◆ Extracted text ◆
▼
One of the few places in India where nothing seems to have changed is
Imphal, a tiny valley tucked away in the northeastern state of Manipur.
Relics of an old, historical palace, well-planned temples and ceremonial
houses in all their splendor amidst the tall pine and jackfruit trees,
speak of Imphal’s ancient past.
At places, Imphal looks
almost like a painting—clouds hanging low over long stretches of lush
green fields and numerous small hills of the green-blue Koubrou and
Namaijing ranges forming a garland around the valley. Adding a riot of
color are hundreds of orchids.
The best way to visit
the places in Imphal is to hire an auto-rickshaw or a cycle-rickshaw on
an hourly basis. It will take you to all the interesting sites and
finally to the central market where you can spend as much time as you
like.
Lying at the center of
Manipur valley, Imphal is one of the most ancient towns in the Indian
subcontinent and has much to offer to a discerning tourist.
PLACES TO VISIT
Eight kilometers from
Imphal, at the foot of the pine-covered hillocks, you will find a wealth
of rare birds, animals and reptiles at the Manipur Zoological Gardens.
In the zoo’s sylvan surroundings, you will even get a glimpse of one of
the rarest species of deer in the world, the graceful brow-antlered
thamin deer.
Then there is the
Khonghampat Orchidarium that has more than a hundred rare varieties of
orchids. The best time to visit the orchidarium is in the months of
April and May when the orchids are in full bloom.
One of the main
features of Imphal is the Khwairamband Bazaar. What makes this market
different is that it is run by women. Split into two sections on either
side of the road, it has tribal women clad in colorful, traditional
attire, selling everything from hand-woven shawls, skirts, vessels, mugs
and mats to fish, lotus, oranges and orange-flavored honey. And if you
wander in the quaint by lanes around the market, you will get a glimpse
of Manipur’s customs and traditions.
The core of Imphal’s
traditions, however, lies in its various temples. The most important of
these is the Shri Govindajee Temple, a historic center for Vaishnavites.
▲
◆ Request 1 ◆
Render this sentence from the Imphal travel piece into Spanish: "Adding a riot of color are hundreds of orchids."
◆ Request 2 ◆
Carry on the Imphal travel piece, starting right after its closing sentence about the Shri Govindajee Temple.

◆ Recorded information ◆
▼
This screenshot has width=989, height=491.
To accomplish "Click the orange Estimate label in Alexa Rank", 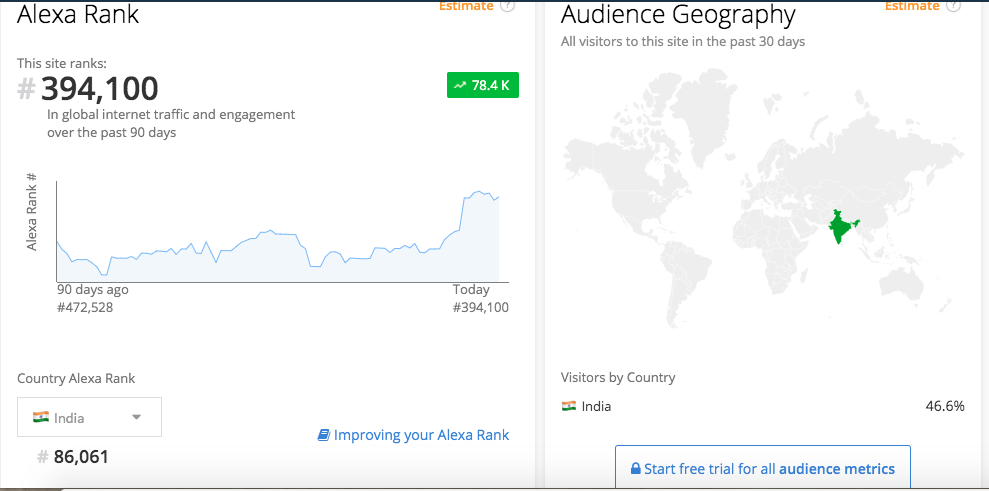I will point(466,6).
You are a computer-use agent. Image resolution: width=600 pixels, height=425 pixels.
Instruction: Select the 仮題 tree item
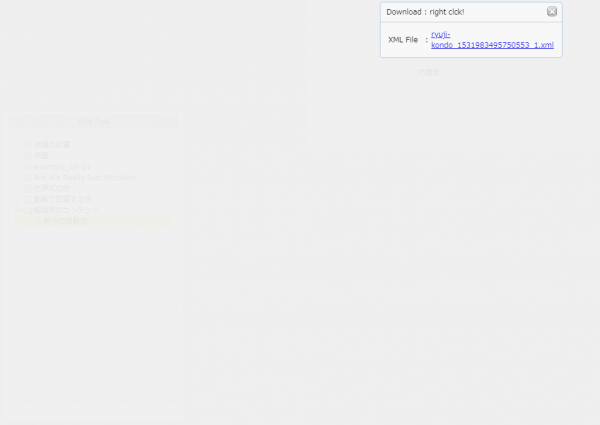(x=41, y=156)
▲
▼
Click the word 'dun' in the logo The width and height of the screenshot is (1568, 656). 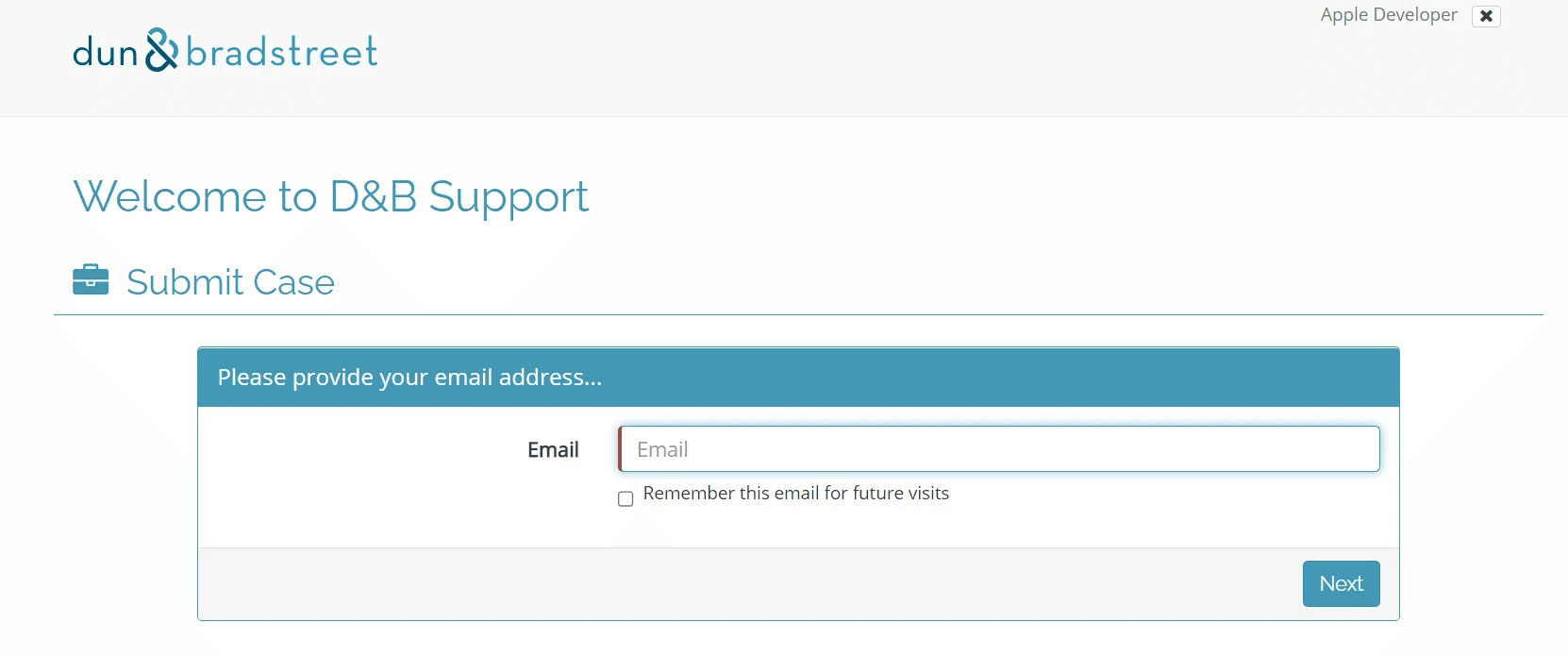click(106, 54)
▲
◆ Output 1 ◆
Cientos de orquídeas añaden un derroche de color.

◆ Output 2 ◆
A simple, twin-domed structure, it adjoins the magnificent palace of the
former rulers of Manipur. Constructed in the early 18th century under
the Rajarishi Bhagyachandra regime, the temple comes alive during
festivals when thousands of people come to offer prayers. In fact the
best time to visit it is during Holi, also known in Manipur as Dolijatra
or Yaosong when boys and girls do the Thaba Changba folk dance, all
night. In the center of the temple stands the presiding deity, Lord
Vishnu flanked by the shrines of Balarama and Krishna on one side and
Jagannatha on the other. The temple also has a paved court and a large
raised congregation hall.
The Manipur State
Museum is another place that is worth a visit. The museum has a rich
collection of Manipuri costumes, war implements, historical documents
and relics, and gives you a sample of the state’s complex history. Here,
the visitors can also see sculptures of the local forest gods, and the
motif of the Phakangba, the man who could turn himself into a dragon.
Represented in his dragon form, Phakangba is considered as the ancestor
of all Vaishnavites. All these things speak about the importance that
the Manipuris attach to the organic relations of humanity with nature.
Right in the heart of
the city is the tall Shahid Minar at the Bir Tirkendrajit Park that was
built in memory of Manipur’s martyrs who sacrificed their lives for
India’s independence.
From another era, there
are the famous cemeteries of the British and the Indian armies that
commemorate those who died in the Second World War. Well maintained by
the Commonwealth Grave Commissions, it has stone markers and stone
plaques, each of which has a record of the sacrifice made by the
soldiers.
Yet another special
feature of Imphal is the Archery Stakes that are held everyday on
various low-lying stretches of ground just below a stand of conifers.
Evolved from an ancient tribal sport, it is still very popular in
Manipur and one can see archers shooting as many as 500 arrows within a
span of a few minutes.
For the history buffs,
there is in the heart of the city the Old Palace with interesting ruins
of an old fortress wall and a palace.
If you want to add a
touch of glamour to your visit, plan a trip to the city during November
when Imphal becomes the stage for a national festival of classical dance
on the lines of the Khajuraho, Ellora and Badrinath festivals.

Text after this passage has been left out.